This is an update of my fifth receiver.
I found the knobs, the tap switch points and arm at
Play Things Of Past.
Gary has lots of old radio parts there and at
reasonable prices! Because of the nature of his inventory, it does
take some searching and fiddling to find what you want, but you are
richly rewarded.
I tried to make this radio look authentic. I am sure that those
H.H. Smith binding posts weren't around in the twenties, but I like
them a lot. Otherwise someone might think that this is truly an
old crystal set. (The diode on the inside gives it away)
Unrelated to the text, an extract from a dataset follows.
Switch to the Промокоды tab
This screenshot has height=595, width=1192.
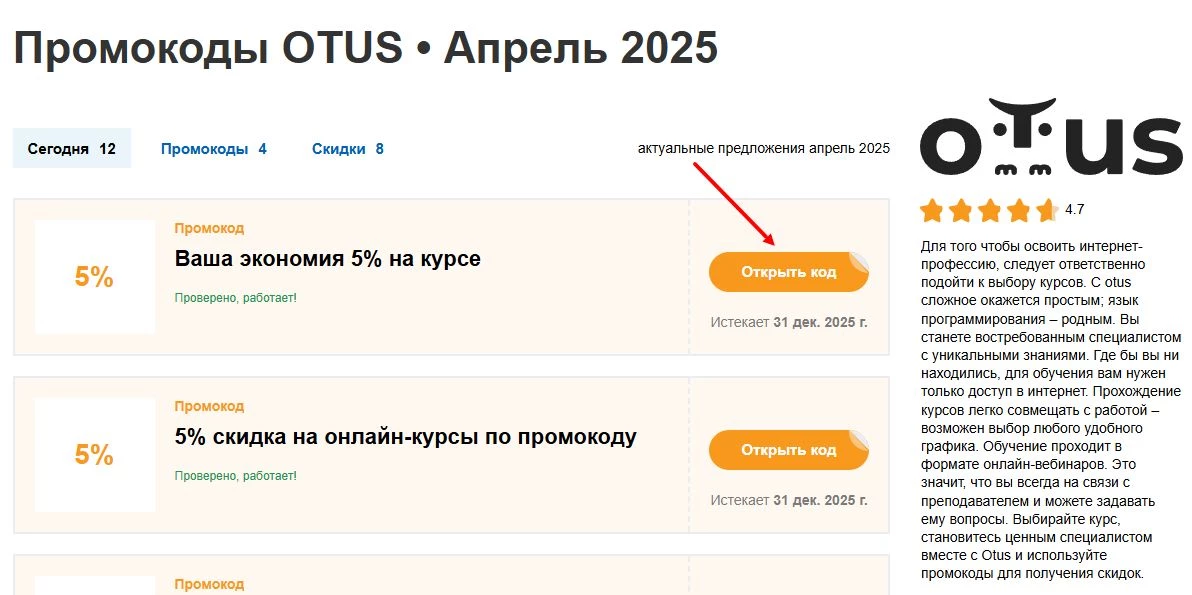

This crystal set has two coils, two variable capacitors, making
up two tuned circuits. The coils are
wound on a two inch mailing tube available at Staples. Before winding
the coil, I sprayed some Parks brand shellac over the coil form. This
will keep out the moisture and gives the coil a nice shine. I bought
the shellac at Lowes. The antenna side
coil has 120 turns with taps about every 13 turns. The 8 taps and two
ends are connected to the tap switch points. This coil is a little over
three inches (75mm) in length on the seven inch (175mm) coil form.
This coil is wound with 23 gauge wire.
The tap switch has a 1-1/4 inch arm. So the contact points are also
1-1/4 inches from the arm pivot. I laid out the switch by first putting
masking tape on the surface. Then I measured for the arm pivot hole.
I took a protractor and measured the angles. The contacts are at 15
degree increments. By drawing a vertical line, I made the top two
contact points 7-1/2 degrees from center. You might want to practice
on a spare piece of garolite before you make the big cut. My first
switch had the "Dave Let terman tooth gap" in the center.
Since I live out in the sticks, far away from the big 10-50kw stations,
I decided to go with tight coupling from the primary to the secondary
windings. The detector coil starts about a quarter inch (6 mm) away
from the antenna coil.
The detector coil is wound with my ole favorite litz wire. As before, my
litz wire is 40 strands of 44 gauge wire with a nylon covering. There
is a lot of wire in a one pound spool, so you will see me using a lot
of this! There are 65 turns wound on the form with the diode tap at
50 turns.
There are four thumb nuts located just below the four binding posts.
By using jumpers, you can configure the antenna tuner so the capacitor
is in parallel or series with the antenna coil, or you can take
the variable capacitor out of the circuit. The settings of the jumpers
will depend on the antenna you are using and the frequency that you
are tuning. Use the trial and error method to find which is best
for you.
The two binding posts on the left are for the headphone connections,
and the next one is the ground connection, and the binding post on
the right is for the antenna.
Since I had the multi ganged variable capacitors, I decided that I
would parallel two gangs in the antenna circuit. This gives me a
larger capacitance range. To increase the tuning range in the detector
circuit, I put a 200pf fixed capacitor between the stator that
connects to the coil and a spare stator. This increases the maximum
440 pf somewhat to tune the whole broadcast band but doesn't make
the tuning impossible. The third gang of each capacitor is left
unconnected.
Speaking of more crystal sets... I want to build at least one shortwave
set. Also on the to-do list is a crystal set breadboard. This will
consist of variable capacitors, and diode detectors all tied to Jones
barrier strips. This will allow for easier experimentation.